__Extracted data__.
========================

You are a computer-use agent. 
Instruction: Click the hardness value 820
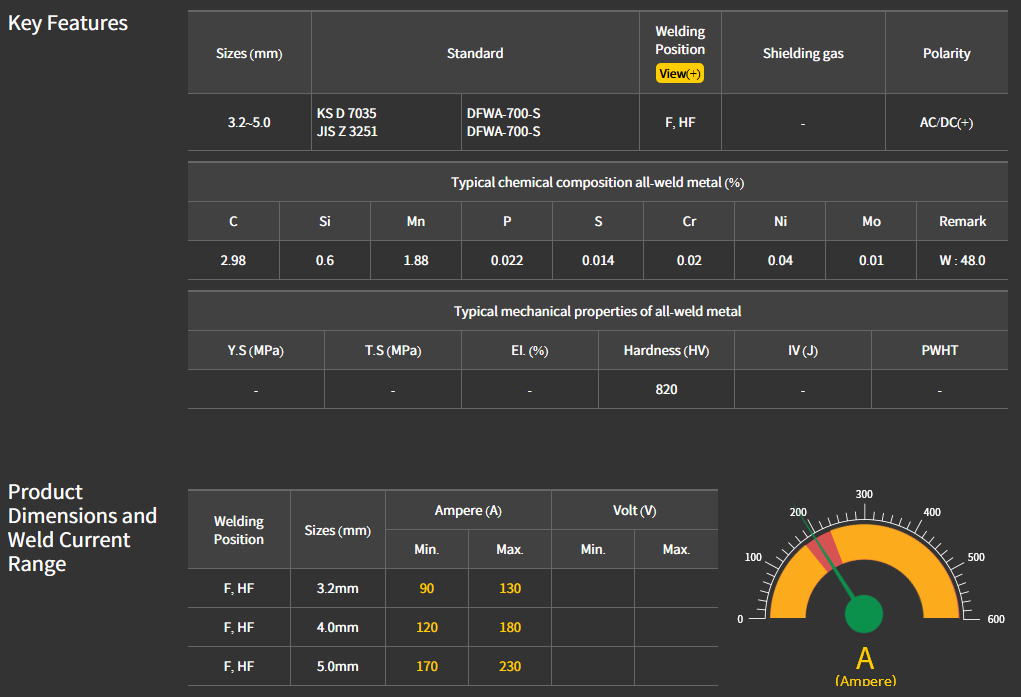[666, 389]
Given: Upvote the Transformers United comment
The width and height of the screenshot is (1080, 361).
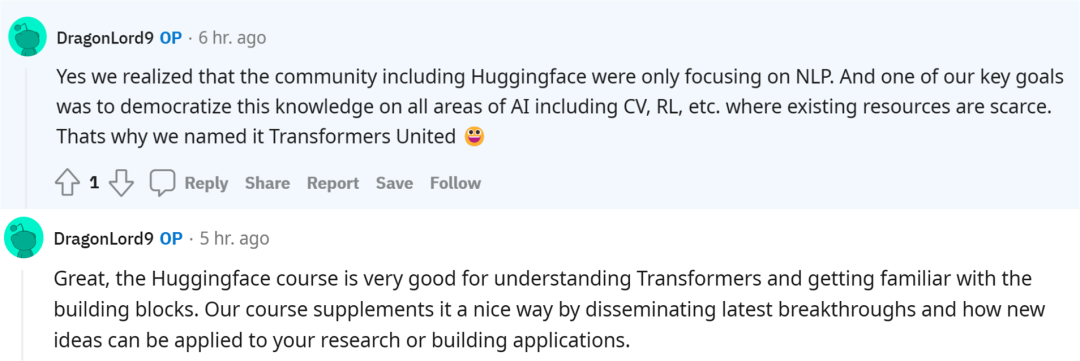Looking at the screenshot, I should [x=68, y=183].
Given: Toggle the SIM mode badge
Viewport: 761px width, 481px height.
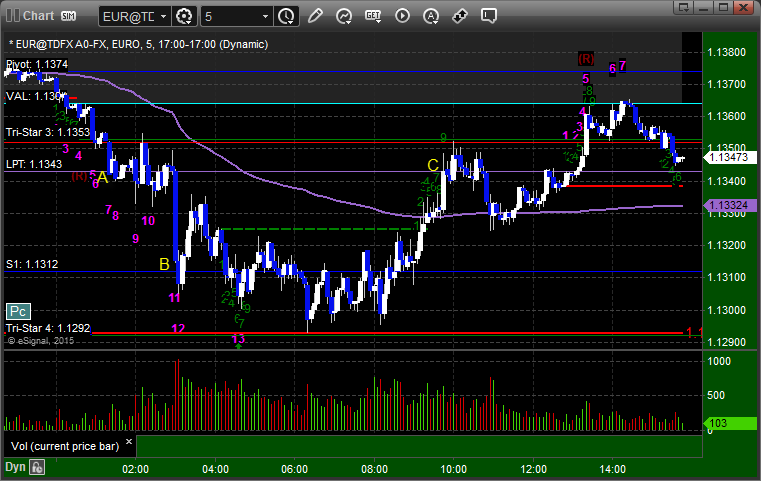Looking at the screenshot, I should tap(68, 16).
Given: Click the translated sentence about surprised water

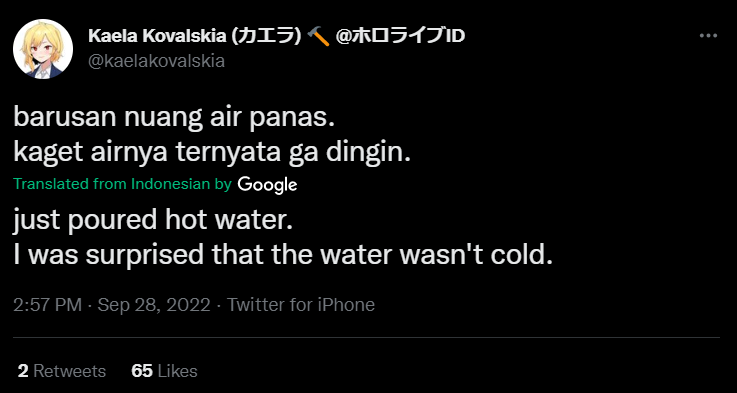Looking at the screenshot, I should point(282,255).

========================

__Task brief__.
Leave out the pictures, then reproduce exactly the run of lines from the one that contains "The width and" to the final line of the listing above.

__Exercise result__.
The width and height of the screenshot is (1080, 361).
Looking at the screenshot, I should [x=68, y=183].
Given: Toggle the SIM mode badge
Viewport: 761px width, 481px height.
Looking at the screenshot, I should tap(68, 16).
Given: Click the translated sentence about surprised water

Looking at the screenshot, I should point(282,255).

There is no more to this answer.